## Extract to read

****************

Bitwise operators.

D

dspfun

C doesn't specify the bit-layout in memory of the different types, so
how are the operations ( & | ~ ^ << >>) defined to modify the objects
(which does not have its bit-layout defined) ?

6.2.6.1p2:
Except for bit-fields, objects are composed of contiguous sequences of
one or more bytes,
the number, order, and encoding of which are either explicitly
specified or
implementation-defined.

Lets say for example:

unsigned int a = 6;
a = a & 3;

Do we know anything about the bit-layout of a?

Or do we simply know that the value of a is 2 after the last
statement, and we know nothing about the bit-layout? But why the name
bitwise operators if we don't know which bit the operator and operand
modifies?

What is the benefit of using the bit-operators if we do not know the
bit-layout of objects?
 
B

Ben Pfaff

dspfun said:
C doesn't specify the bit-layout in memory of the different types, so
how are the operations ( & | ~ ^ << >>) defined to modify the objects
(which does not have its bit-layout defined) ?

The bitwise operators are defined in terms of values.
Lets say for example:

unsigned int a = 6;
a = a & 3;

Do we know anything about the bit-layout of a?
No.

Or do we simply know that the value of a is 2 after the last
statement, and we know nothing about the bit-layout?
Yes.

But why the name bitwise operators if we don't know which bit
the operator and operand modifies?

We know that the statement modified the bit with value 4.
 
D

dspfun

The bitwise operators are defined in terms of values.

Ok, thanks!

I believe it is the following in the standard the specifies this? :

6.5p4
Some operators (the unary operator ~, and the binary operators <<, >>,
&, ^, and |,
collectively described as bitwise operators) are required to have
operands that have
integer type. These operators yield values that depend on the internal
representations of
integers, and have implementation-defined and undefined aspects for
signed types.
 
T

Tomás Ó hÉilidhe

dspfun:
C doesn't specify the bit-layout in memory of the different types, so
how are the operations ( & | ~ ^ << >>) defined to modify the objects
(which does not have its bit-layout defined) ?


C *does* in fact specify the bit-layout of integer types. It doesn't do
so in plain English, but it is inferred from other statements (such as
the fact that shifting to the left is the same as multiplying by powers
of two). It uses simple canonical binary:

0 = 0
1 = 1
2 = 10
3 = 11
4 = 100
5 = 101
6 = 110
7 = 111
8 = 1000

6.2.6.1p2:
Except for bit-fields, objects are composed of contiguous sequences of
one or more bytes,
the number, order, and encoding of which are either explicitly
specified or
implementation-defined.

Lets say for example:

unsigned int a = 6;
a = a & 3;

Do we know anything about the bit-layout of a?


At initialisation, a is 110. After the assignment, it's 10.

Or do we simply know that the value of a is 2 after the last
statement, and we know nothing about the bit-layout?


We are certain that the value is two and that the bit layout is 10.

****************

Element and text position data:
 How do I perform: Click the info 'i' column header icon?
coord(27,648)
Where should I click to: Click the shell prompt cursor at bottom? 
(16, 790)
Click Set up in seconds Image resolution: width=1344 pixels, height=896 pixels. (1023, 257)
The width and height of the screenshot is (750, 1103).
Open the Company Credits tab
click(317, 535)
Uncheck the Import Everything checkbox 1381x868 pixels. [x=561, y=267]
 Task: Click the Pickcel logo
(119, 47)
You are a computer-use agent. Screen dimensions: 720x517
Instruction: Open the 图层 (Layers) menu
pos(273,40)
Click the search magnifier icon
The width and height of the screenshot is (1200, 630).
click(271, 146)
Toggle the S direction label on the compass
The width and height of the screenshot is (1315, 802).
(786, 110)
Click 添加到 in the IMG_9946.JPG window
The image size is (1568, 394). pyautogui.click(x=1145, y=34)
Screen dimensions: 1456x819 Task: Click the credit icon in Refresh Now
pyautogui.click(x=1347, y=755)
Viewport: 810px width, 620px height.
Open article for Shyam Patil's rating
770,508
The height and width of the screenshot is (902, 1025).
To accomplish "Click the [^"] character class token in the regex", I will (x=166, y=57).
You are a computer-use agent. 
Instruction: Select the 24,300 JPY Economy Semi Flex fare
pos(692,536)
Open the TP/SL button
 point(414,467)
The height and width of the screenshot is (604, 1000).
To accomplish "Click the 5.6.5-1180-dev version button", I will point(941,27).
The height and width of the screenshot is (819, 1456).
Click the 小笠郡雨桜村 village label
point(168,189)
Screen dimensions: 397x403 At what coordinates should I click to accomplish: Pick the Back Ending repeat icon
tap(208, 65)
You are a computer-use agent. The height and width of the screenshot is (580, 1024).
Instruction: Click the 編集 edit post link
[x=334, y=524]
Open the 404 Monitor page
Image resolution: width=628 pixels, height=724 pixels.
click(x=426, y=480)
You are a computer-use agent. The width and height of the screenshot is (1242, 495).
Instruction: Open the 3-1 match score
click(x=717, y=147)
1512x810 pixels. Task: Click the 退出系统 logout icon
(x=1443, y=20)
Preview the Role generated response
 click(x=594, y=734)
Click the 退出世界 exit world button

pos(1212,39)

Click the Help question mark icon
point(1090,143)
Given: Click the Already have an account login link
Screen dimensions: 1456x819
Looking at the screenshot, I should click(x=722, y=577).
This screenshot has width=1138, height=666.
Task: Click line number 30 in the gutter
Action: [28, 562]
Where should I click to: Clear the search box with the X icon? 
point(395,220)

****************

## Challenge 1
According to Ben Pfaff in the thread on C bitwise operators, in terms of what are the bitwise operators defined?
## Challenge 2
Carry on the thread on C bitwise operators from its last sentence.

## Final result 1
They are defined in terms of values.

## Final result 2
But why the name
bitwise operators if we don't know which bit the operator and operand
modifies?

What is the benefit of using the bit-operators if we do not know the
bit-layout of objects?


Fortunately for unsigned integer types, we know the bit patterns
exactly. For signed integer types, we must take the number system into
account, but this can easily be determined.
 
W

Walter Roberson

C *does* in fact specify the bit-layout of integer types. It doesn't do
so in plain English, but it is inferred from other statements (such as
the fact that shifting to the left is the same as multiplying by powers
of two).

Those operations are -defined- by their result on *values*, not by
bit representation. If I recall correctly, ~ is the only operation
defined in terms of bits rather than in terms of values.

Because the operations are defined in terms of values, it doesn't
matter to C what the bit ordering is in memory. For example, it
does not say whether in a two-octet integeral type whether the
internal order is AAAAAAAABBBBBBBB or BBBBBBBBAAAAAAAA or
perhaps something else completely.

If C did in fact specify the bit-layout of integer types, then
there could not be both "big-endian" and "little-endian"
conformant C implementations: if the bit-layout was specified by C,
only one layout would be valid.
 
E

Eric Sosman

Tomás Ó hÉilidhe said:
dspfun:
C doesn't specify the bit-layout in memory of the different types, so
how are the operations ( & | ~ ^ << >>) defined to modify the objects
(which does not have its bit-layout defined) ?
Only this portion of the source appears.